Сначала сел с краю, плотно сжимая ноги, затем лег поперек матраса, ладонями прикрывая пах. Лицо у Димочки было бледное и из-за этой нервозности казалось тоньше обычного, ноздри то и дело вздрагивали на вдохе. Он упорно смотрел в потолок широко распахнутыми глазами и время от времени облизывал сухие губы кончиком языка. Из-за этого у Стожарова вело голову. С долгим выдохом он присел рядом и ладонью коснулся плоского живота. Под пальцами по коже пробежала волна мелкой дрожи, мышцы напряглись. Димочка резко выдохнул. Грудь его поднималась и опадала рывками, отчего четче выделялись ребра. Говорят, чужой страх возбуждает. Воистину так.
Игнатьева пришлось напоить. Молча подливая в бокал, заставить выпить полбутылки коньяка. Выпил и сам. Стало легче. Стало проще выплеснуть злобу, навязать свою волю, игнорировать дергания. Долгий стон боли потонул в гулких ударах собственного сердца. Он перевернул Димочку на живот, прижал его запястья к матрасу и провалился в надсадный тяжелый ритм, рваное дыхание и тягучее удовольствие. Перед глазами была макушка Игнатьева, влажная шея с родимым пятнышком у кромки волос. Он пах чистотой и шампунем Стожарова, еще чем-то неопределенным, свежим и возбуждающим больше прежнего. Артур уткнулся лицом ему в волосы, провел носом вдоль шеи, часто вдыхая запах, жадно укусил.
Ом помнил все до мелочей.
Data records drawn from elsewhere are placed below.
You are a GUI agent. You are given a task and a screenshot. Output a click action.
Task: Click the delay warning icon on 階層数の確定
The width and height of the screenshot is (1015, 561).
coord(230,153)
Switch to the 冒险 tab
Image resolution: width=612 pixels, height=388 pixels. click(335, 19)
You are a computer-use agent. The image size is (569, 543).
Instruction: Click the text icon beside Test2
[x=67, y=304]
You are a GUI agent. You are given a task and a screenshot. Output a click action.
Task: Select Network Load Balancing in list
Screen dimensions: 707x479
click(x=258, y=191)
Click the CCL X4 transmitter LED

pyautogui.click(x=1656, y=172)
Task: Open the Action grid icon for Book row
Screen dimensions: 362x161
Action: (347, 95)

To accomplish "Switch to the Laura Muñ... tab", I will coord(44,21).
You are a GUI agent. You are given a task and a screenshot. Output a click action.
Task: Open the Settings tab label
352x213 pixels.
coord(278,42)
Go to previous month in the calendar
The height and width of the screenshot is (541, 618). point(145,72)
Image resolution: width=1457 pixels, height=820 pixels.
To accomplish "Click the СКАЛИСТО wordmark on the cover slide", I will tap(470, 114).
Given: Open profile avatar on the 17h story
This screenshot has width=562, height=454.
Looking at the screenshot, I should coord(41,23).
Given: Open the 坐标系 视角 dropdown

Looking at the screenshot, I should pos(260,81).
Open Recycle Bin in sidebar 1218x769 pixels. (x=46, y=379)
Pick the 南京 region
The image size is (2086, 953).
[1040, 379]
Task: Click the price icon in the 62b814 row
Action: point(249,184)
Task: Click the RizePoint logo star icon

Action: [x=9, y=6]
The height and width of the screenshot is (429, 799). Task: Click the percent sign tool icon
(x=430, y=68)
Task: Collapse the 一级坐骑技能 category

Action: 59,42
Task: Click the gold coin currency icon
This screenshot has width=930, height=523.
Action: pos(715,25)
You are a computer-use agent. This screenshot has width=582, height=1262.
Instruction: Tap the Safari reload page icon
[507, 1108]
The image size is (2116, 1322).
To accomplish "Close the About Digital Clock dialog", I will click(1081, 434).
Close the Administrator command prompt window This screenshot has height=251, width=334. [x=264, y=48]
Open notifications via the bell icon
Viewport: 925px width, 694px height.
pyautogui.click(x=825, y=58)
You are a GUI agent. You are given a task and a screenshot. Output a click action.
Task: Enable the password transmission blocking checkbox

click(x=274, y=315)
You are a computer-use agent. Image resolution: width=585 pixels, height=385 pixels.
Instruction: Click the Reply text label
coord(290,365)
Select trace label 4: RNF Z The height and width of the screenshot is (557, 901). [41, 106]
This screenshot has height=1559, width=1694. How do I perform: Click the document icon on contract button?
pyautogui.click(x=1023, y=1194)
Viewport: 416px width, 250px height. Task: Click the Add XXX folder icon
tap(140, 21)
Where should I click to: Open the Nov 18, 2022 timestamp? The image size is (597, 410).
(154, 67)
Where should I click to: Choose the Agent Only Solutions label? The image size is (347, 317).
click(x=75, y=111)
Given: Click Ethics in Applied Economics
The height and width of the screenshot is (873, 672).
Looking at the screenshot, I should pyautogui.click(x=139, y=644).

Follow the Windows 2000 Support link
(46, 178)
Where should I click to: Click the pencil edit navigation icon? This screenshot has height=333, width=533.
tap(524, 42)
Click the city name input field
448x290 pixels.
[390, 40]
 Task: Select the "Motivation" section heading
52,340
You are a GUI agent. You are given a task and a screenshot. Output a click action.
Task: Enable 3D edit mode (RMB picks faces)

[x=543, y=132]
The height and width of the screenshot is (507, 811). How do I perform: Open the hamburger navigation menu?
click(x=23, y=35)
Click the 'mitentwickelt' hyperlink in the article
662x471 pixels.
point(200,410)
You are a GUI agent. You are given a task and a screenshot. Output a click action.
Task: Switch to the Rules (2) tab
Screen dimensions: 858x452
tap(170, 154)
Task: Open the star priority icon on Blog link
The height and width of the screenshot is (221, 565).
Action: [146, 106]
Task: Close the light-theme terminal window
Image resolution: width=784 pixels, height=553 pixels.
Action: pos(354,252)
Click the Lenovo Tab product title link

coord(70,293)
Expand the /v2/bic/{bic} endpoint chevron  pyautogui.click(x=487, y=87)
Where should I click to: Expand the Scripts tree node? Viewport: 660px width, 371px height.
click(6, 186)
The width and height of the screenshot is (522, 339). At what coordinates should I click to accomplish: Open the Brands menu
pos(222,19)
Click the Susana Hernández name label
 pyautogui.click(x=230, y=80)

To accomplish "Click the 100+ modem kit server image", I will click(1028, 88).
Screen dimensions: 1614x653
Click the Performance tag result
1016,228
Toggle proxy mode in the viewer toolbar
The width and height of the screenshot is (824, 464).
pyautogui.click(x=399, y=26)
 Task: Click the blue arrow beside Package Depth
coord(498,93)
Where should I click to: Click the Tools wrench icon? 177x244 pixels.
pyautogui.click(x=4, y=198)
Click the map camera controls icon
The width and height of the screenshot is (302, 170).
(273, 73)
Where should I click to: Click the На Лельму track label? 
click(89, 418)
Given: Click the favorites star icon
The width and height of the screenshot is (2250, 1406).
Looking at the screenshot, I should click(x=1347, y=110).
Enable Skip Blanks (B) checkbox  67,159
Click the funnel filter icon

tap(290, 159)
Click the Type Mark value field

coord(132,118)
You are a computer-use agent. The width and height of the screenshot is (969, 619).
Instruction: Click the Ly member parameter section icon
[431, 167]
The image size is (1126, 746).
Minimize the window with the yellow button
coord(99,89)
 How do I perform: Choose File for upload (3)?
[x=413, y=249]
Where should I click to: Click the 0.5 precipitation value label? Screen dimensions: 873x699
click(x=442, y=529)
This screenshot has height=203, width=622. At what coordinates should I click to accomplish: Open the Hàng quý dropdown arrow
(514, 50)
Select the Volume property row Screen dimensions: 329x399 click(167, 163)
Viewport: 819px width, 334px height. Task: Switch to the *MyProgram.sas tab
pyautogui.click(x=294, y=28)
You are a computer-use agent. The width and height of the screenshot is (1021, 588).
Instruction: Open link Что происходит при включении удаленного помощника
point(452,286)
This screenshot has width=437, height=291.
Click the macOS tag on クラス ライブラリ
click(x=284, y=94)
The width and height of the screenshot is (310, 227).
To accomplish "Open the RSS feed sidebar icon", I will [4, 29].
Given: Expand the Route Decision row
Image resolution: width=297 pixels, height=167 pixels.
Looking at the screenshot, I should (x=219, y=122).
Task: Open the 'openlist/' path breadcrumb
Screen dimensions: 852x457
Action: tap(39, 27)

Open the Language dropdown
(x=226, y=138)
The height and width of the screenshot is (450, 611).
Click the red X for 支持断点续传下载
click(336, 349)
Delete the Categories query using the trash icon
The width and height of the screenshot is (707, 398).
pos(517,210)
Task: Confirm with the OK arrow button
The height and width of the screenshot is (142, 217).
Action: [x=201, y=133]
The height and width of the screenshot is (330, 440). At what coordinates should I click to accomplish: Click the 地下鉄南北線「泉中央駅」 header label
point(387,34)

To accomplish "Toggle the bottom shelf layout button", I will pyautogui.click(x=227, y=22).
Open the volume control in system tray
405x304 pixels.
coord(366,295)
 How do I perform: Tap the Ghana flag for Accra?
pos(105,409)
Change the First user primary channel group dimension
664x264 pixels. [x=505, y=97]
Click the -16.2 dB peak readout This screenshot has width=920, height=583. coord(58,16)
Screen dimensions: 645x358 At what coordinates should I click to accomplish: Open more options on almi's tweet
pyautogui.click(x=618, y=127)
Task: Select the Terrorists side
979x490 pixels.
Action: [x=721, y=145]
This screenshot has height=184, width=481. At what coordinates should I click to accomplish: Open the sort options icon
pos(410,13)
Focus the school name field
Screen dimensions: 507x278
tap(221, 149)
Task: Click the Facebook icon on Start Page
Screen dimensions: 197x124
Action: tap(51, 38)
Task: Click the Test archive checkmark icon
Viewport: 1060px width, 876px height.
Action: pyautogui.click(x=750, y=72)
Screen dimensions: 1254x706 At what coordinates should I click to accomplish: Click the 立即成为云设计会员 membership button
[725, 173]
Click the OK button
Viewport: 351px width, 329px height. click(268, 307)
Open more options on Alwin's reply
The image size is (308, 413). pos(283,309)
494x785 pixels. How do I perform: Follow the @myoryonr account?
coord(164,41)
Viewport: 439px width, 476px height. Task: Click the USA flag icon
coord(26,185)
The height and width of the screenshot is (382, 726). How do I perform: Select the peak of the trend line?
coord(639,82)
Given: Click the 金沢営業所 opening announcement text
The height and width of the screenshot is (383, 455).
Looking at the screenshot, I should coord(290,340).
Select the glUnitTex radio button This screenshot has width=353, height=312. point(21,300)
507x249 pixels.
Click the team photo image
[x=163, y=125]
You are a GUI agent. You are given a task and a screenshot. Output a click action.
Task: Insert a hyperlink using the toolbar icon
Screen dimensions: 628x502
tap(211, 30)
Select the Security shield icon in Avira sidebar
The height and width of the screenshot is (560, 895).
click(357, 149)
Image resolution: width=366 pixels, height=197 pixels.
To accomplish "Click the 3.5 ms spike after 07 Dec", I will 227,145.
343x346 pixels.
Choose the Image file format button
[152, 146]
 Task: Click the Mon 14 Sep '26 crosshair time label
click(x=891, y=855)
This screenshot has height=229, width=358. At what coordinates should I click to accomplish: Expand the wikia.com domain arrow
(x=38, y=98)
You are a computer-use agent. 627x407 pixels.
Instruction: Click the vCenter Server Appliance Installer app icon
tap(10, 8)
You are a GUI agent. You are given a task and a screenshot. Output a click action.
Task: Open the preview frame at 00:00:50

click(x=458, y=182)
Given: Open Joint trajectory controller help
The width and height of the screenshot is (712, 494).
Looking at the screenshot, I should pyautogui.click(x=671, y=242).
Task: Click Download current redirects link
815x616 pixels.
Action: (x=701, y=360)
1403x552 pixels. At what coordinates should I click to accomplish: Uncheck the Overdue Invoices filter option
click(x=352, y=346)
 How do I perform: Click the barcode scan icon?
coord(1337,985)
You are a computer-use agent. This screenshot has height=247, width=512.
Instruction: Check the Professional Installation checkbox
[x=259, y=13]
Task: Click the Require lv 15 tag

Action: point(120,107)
Он помнил даже вкус крови Димочки — казалось, тот был другим. Гуще, слаже, терпче. Чушь. Стожаров прекрасно понимал, что обманывает сам себя. Лучше было только в его голове, в его тщетных надеждах, неизбывных вопреки здравому смыслу обломавшихся ожиданий. В его картине мира и планах на жизнь не было места теплым чувствам, любви, привязанности. Не было места зависимости. Ему не нужен был этот сентиментальный мусор. И проматывая раз за разом их с Игнатьевым отношения, хронически замершие в пункте А, Артур тщетно силился найти точку невозврата, после которой сладкое чувство власти и контроля над ситуацией обернулось горчащим желанием ответа на поцелуи. Даже малейшего движения губ было бы достаточно! Чтобы не делать гаже самому себе, он прекратил целовать Димочку в губы еще в апреле. Прижав кончики пальцев к векам, Стожаров крепко зажмурился, тряхнул головой, решительно отбрасывая прочь упаднические настроения, и двинулся на кухню.
Здесь все было залито ярким солнечным светом: пол, стол, стулья, холодильник безжалостно слепил своей белизной. После полумрака спальни глазам стало больно. Быстрым шагом подойдя к окну, Артур закрыл жалюзи. Сунул в приемник кофе-машины капсулу, ткнул кнопку. Мысли упорно возвращались к лежащему в спальне Димочке. Он знал, что тот уже не спит, но не спешит вставать, не желая пересекаться с «тираном» в ванной, на кухне, где-либо еще. Но рано или поздно встать придется, как ни крути. Сегодня они совершают последний перед поездкой рейд по магазинам.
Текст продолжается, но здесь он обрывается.